Witold Wolski edited this page Aug 29, 2017 · 17 revisions

Multigroup analysis

Abstract: Idea is to provide an easy to use API to process and analyze Quantitative mass spectrometry data from different sources.

Aims

  • Single configuration script allowing to specify imputation, normalization methods, models used, visualizations

  • Generate output Report, including figure captions, in HTML and PDF format. Place all figures with reasonable naming in high res png and pdf in folders.

  • Allow for variable column naming,

    • change column names depending on input software and allow for meaningful column names for factors.
  • Ensure that naming is consistent through analysis.

  • Report p-values and adjusted p-values but more importantly confidence intervals.

  • Provide statistics of fold changes in case of multiple comparisons:

    • Barplots, correlation plots, Venn diagrams.
  • Support data on protein, peptide/precursor and transition level (likely peptide/precursor level only).

    • use filtering and aggregation on precursor level. Filtering option: correlation filtering, top N filtering, Aggregation: sum, median, mean of transitions.
  • Support algorithms working on the precursor (only MSStats and MapDIA), peptide (msqrob) and protein level (limma).

  • Support for 1 up to 3 explanatory variables i.e. condition, gender, patient. - This also means that the plots need to be annotated.

  • Support for specifying contrasts for one condition.

Functionality includes:

  • generate QC plots for the data:

    • Scatter plot within condition
    • CV for each condition if N > 2 and overall.
    • Distribution plot for each file - violin plot or density,
      • Densities within condition - before and after normalization
      • compare condition with common density for each condition - before and after normalization
    • clustering on not normalized and normalized data with condition labels
      • specify which variables to encode - work out how to encode - color scheme.
  • Data preprocessing:

    • data filtering
      • top X transitions, top X precursors
      • correlation
      • NA counting and removal, globally and per condition.
      • top N precursors, peptides per protein
      • min X precursors per protein
      • for DIA data - Q value filtering using 2 thresholds.
    • data aggregation (protein from precursors, and precursors from transitions)
      • sum, mean median
    • data normalization
      • vsn
      • median
      • median and variance
      • quantile
    • missing value imputation - must be used if aggregating is enabled

      • row mean and column mean imputation
      • linear regression
      • min 15% imputation
  • Data modeling:

    • ANOVA
    • linear models
    • mixed linear models
    • external packages like limma and msqrob (eventually MSStats) on the data.
  • Visualization of modeling results.

    • Global for all proteins:
      • ma plot for each comparison - color code p-values?
      • volcano plot for each comparison (p-values, adjusted p-values)
      • scatterplot to compare fold changes
      • distribution of p-values
      • distribution of adjusted p-values (FDR)
    • Local (for each protein)
      • boxplot for each protein (unpaired)
      • line plot showing all transitions.

implementation

  • Use long format (tibble) as long as possible and implement functions to switch from wide to long.
  • methods work on tibble's and should support magrittr operator

Protein inference problem

We measure precursor but the subject is proteins. Precursors can be grouped in proteins. Either, unambiguously no conflicting peptide protein assignments. Optionally we can allow for ambiguity, which means that a peptide can be assigned to more than one protein.
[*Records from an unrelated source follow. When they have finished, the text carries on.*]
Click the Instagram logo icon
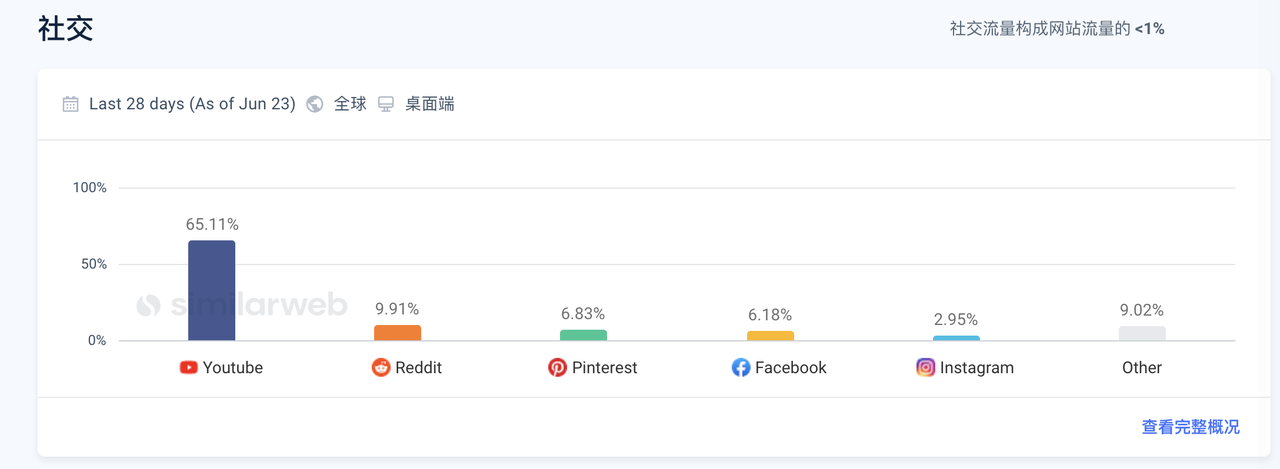This screenshot has height=469, width=1280. pyautogui.click(x=926, y=368)
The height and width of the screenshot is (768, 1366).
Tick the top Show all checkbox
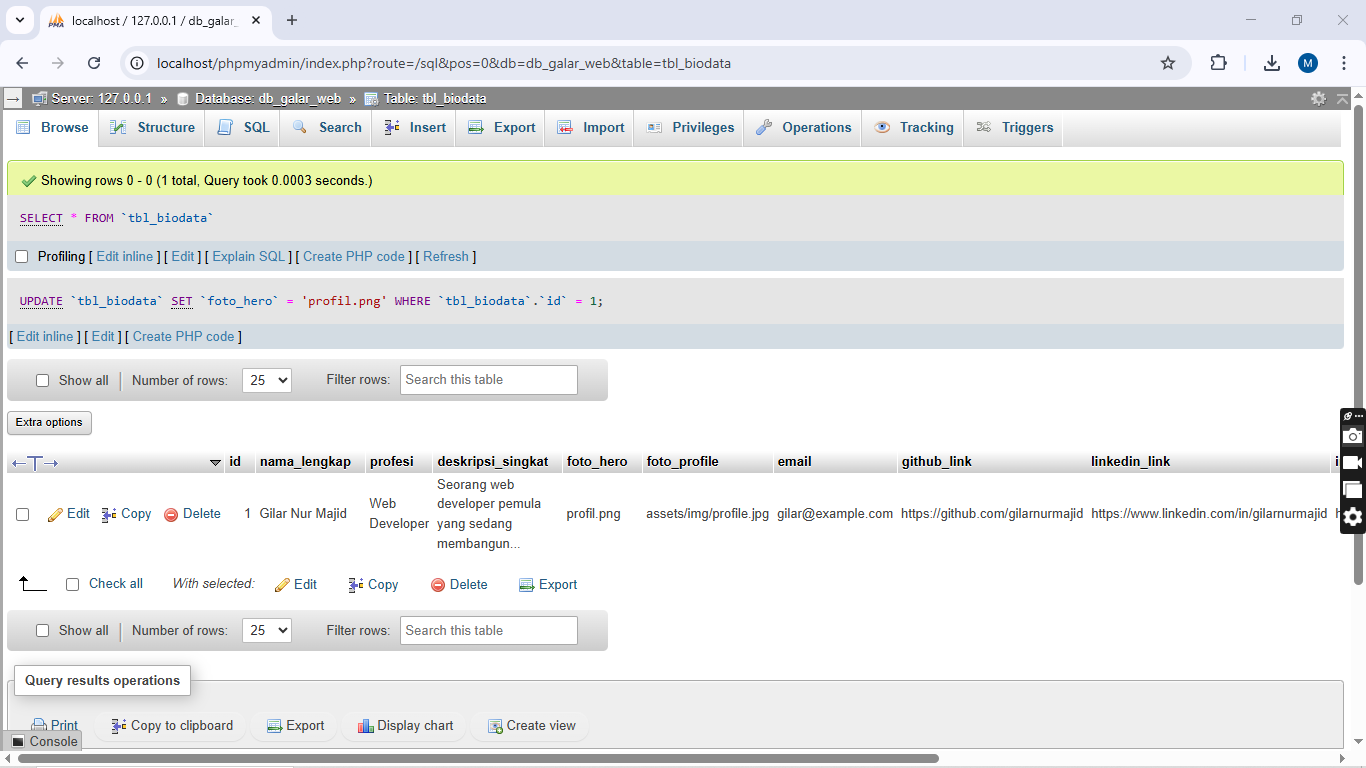42,380
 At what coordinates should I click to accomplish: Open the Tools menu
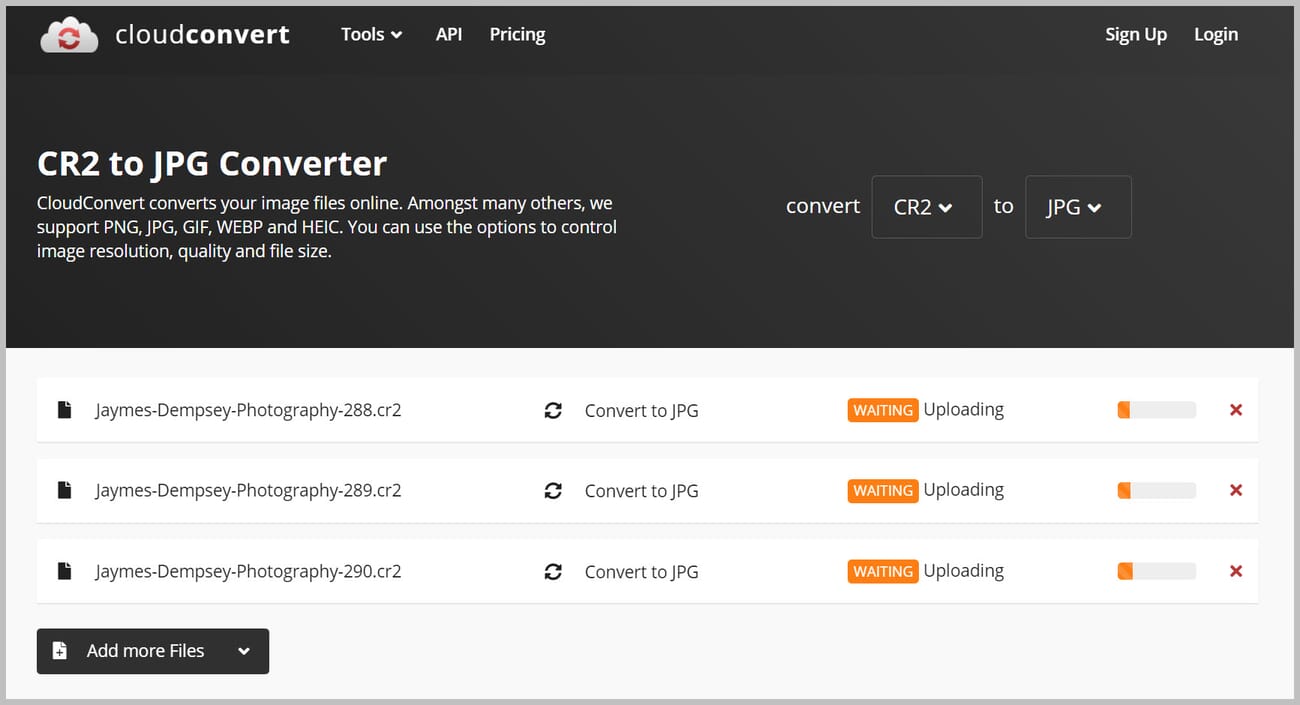[370, 33]
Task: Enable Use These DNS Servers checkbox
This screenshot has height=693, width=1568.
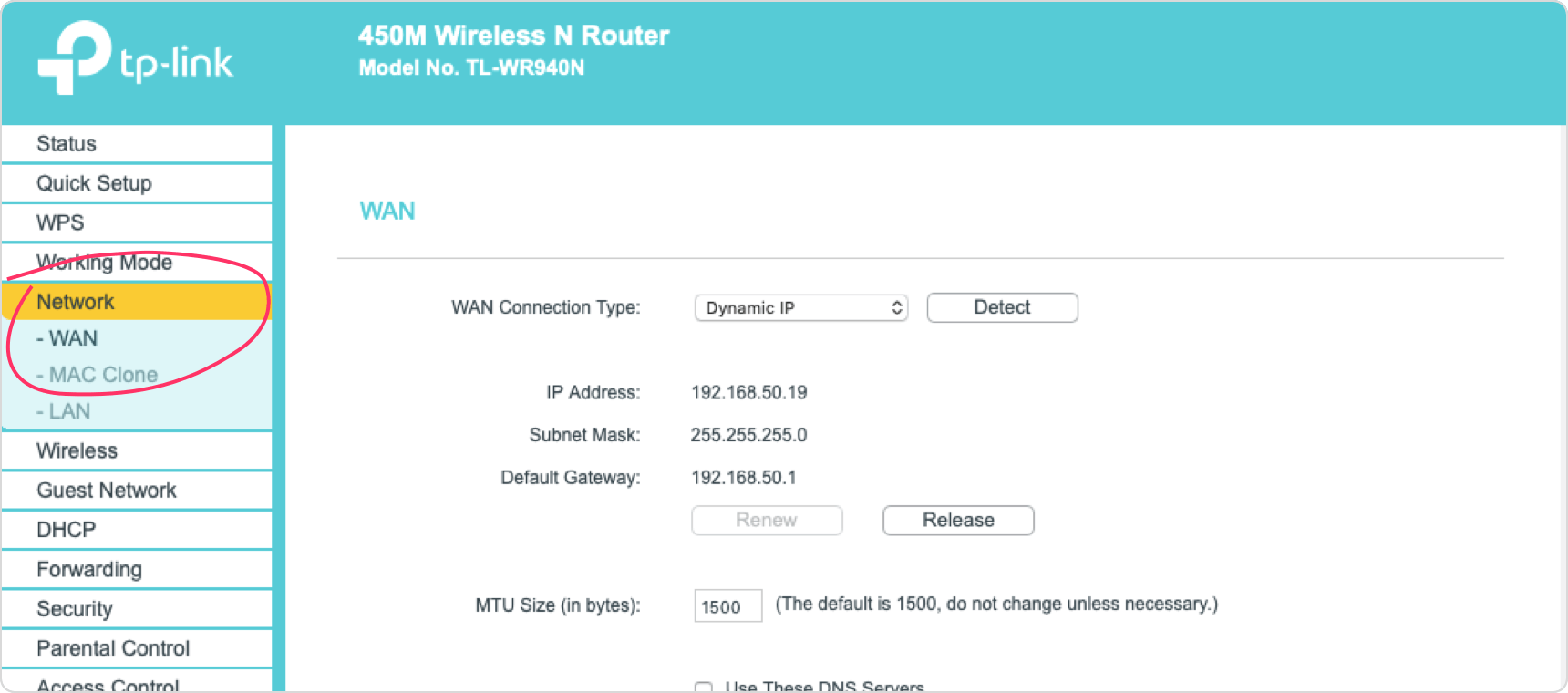Action: coord(703,688)
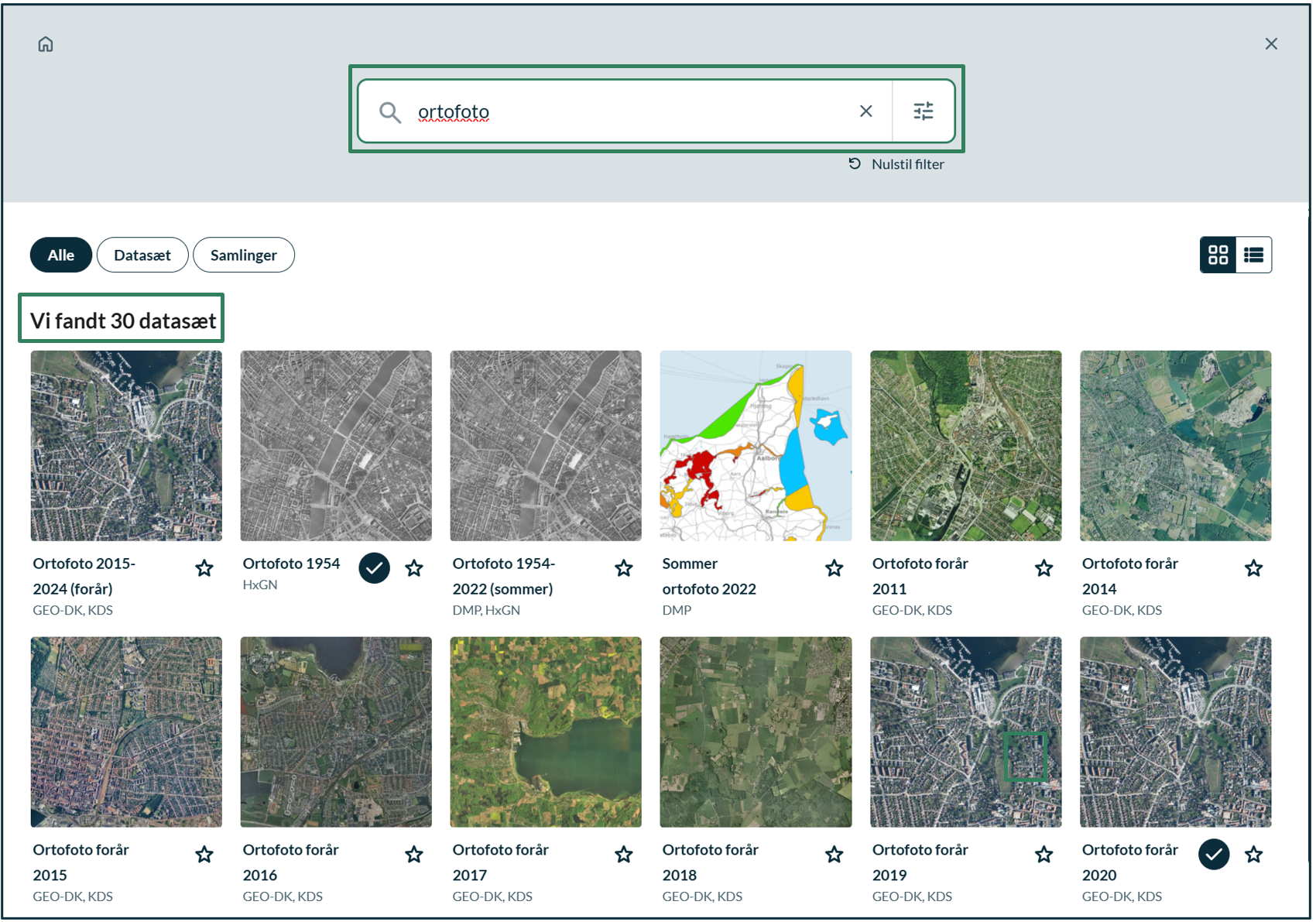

In ER it is an N:1 relationship in the unambiguous case, in the ambiguous we have an N:M relationship.

What is needed for modeling?

We want to learn about proteins, therefore the input needs to be:

  ProteinID, fixed effects, random effects, Response, Obsolete columns. 

The ProteinID is here the grouping variable. Obsolete columns can be e.g. Fasta.headers containing additional information. But obsolete can be also original intensities if transformed intensities are used.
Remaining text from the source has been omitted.